*THE RECORDS*:
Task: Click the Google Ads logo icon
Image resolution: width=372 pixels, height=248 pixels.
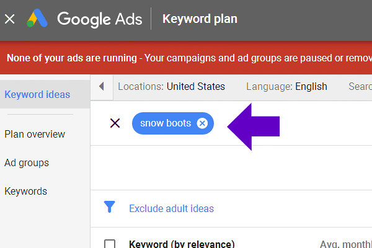Action: [x=38, y=19]
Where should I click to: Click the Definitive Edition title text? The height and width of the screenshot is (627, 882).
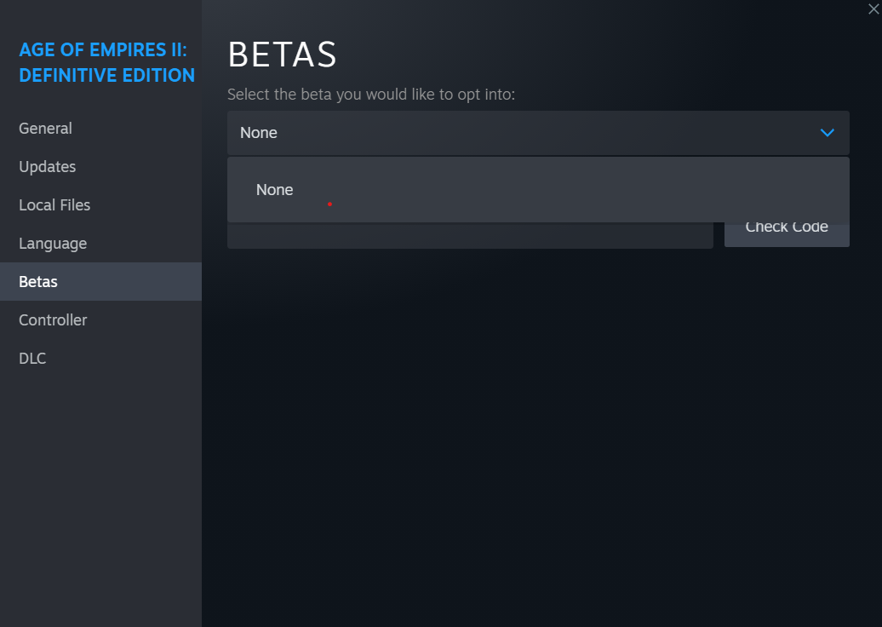point(106,75)
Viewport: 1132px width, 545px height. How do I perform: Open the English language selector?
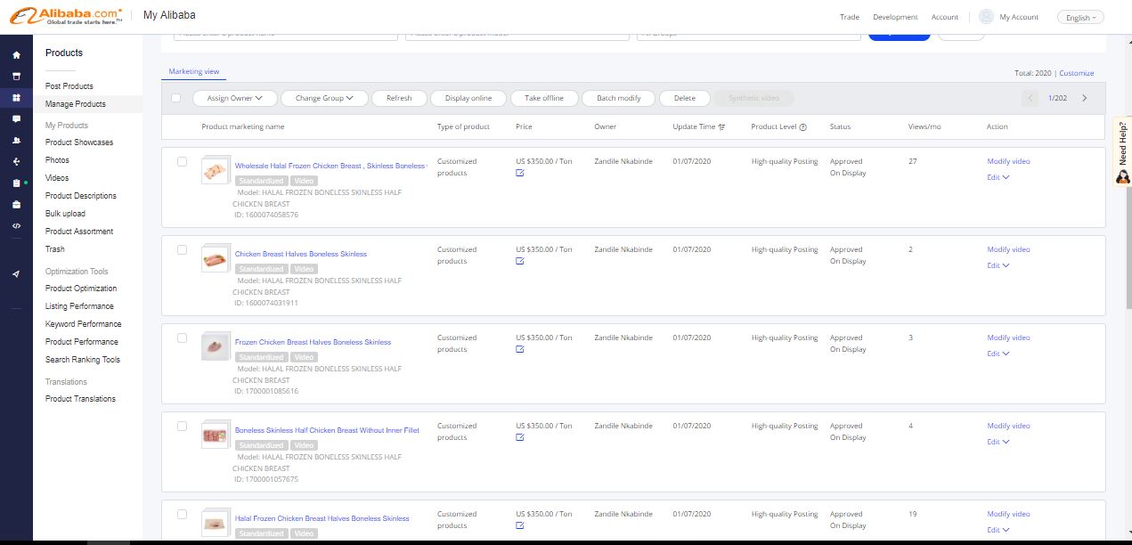pos(1080,17)
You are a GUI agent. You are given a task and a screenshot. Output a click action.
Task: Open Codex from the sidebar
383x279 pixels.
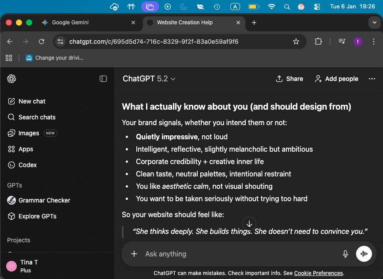(x=27, y=165)
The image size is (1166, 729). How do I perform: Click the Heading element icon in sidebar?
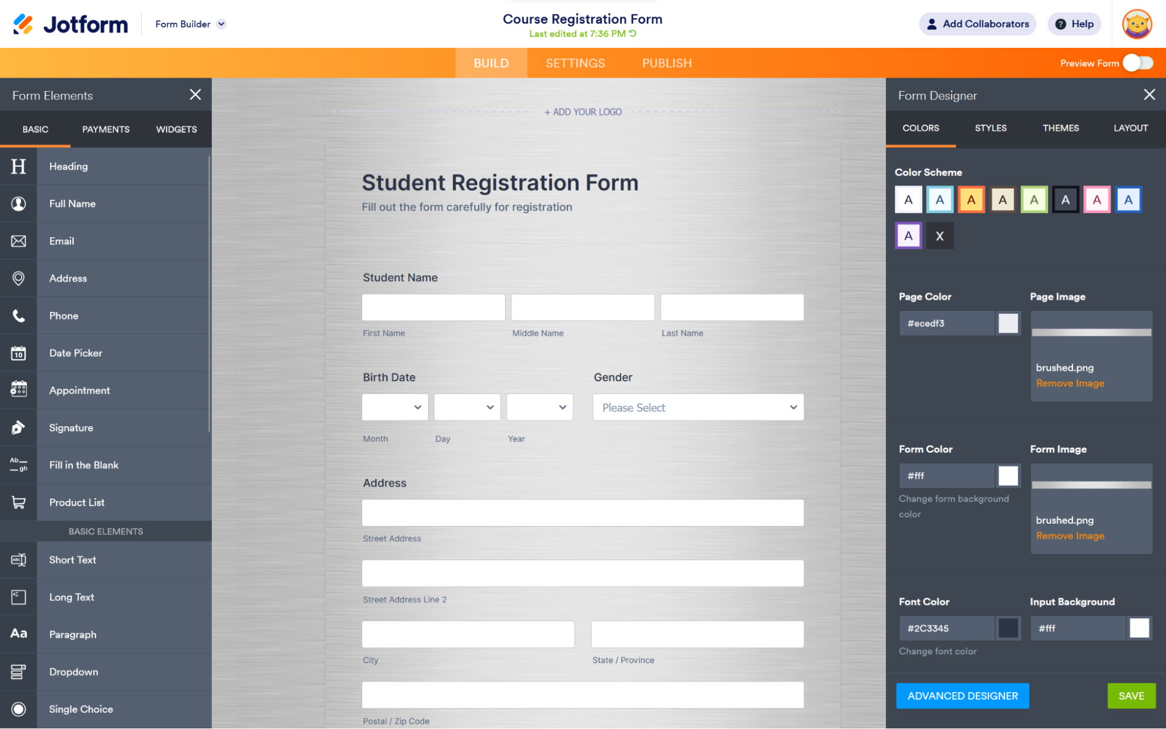pos(19,166)
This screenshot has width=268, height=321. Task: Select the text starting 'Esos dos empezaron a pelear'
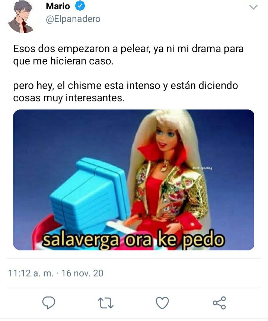point(128,55)
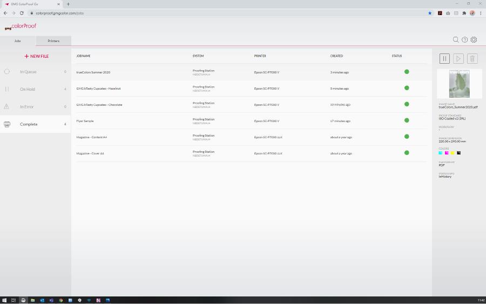
Task: Open the search magnifier icon
Action: [x=456, y=39]
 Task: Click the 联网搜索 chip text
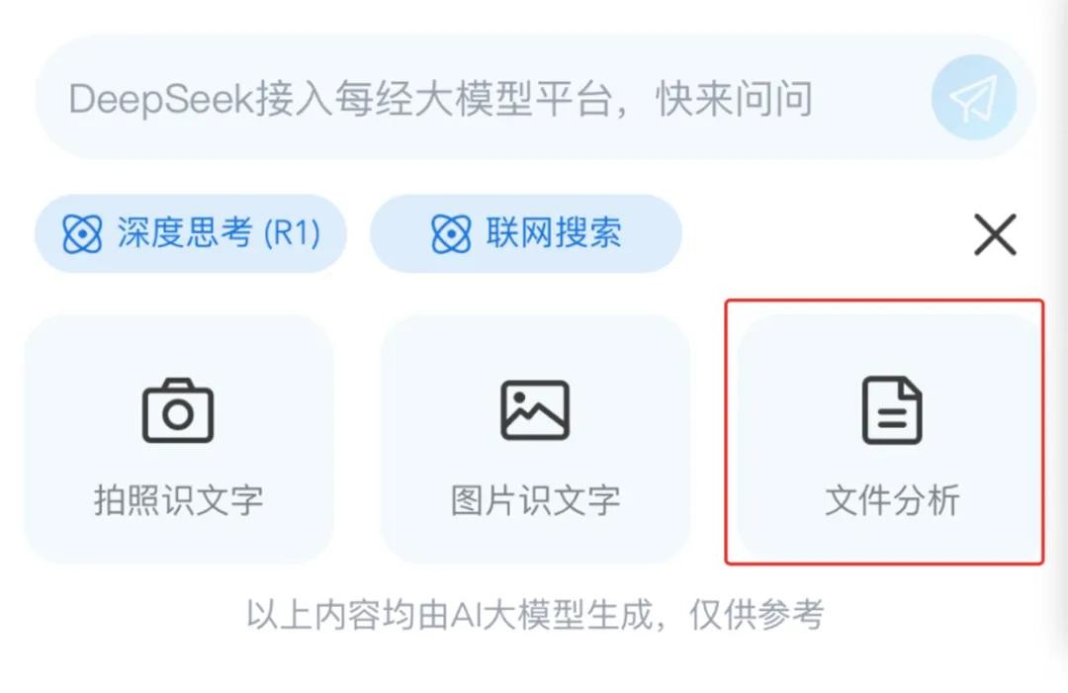coord(554,233)
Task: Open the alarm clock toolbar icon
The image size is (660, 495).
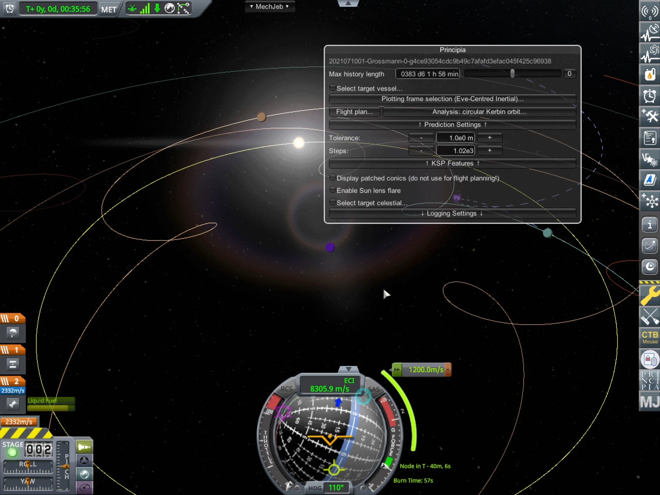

*WORK ORDER*:
Set down the entries above exactly; no pictures belong in the copy.

*EXERCISE SOLUTION*:
Task: Click the Google Ads logo icon
Image resolution: width=372 pixels, height=248 pixels.
Action: [x=38, y=19]
Where should I click to: Click the Definitive Edition title text? The height and width of the screenshot is (627, 882).
point(106,75)
Viewport: 1132px width, 545px height. How do I perform: Open the English language selector?
pos(1080,17)
You are a GUI agent. You are given a task and a screenshot. Output a click action.
Task: Open Codex from the sidebar
383x279 pixels.
(x=27, y=165)
The image size is (1166, 729). How do I perform: Click the Heading element icon in sidebar?
pos(19,166)
This screenshot has width=268, height=321. Task: Select the text starting 'Esos dos empezaron a pelear'
point(128,55)
Task: Open the search magnifier icon
Action: [x=456, y=39]
 Task: Click the 联网搜索 chip text
coord(554,233)
Task: Open the alarm clock toolbar icon
The image size is (660, 495).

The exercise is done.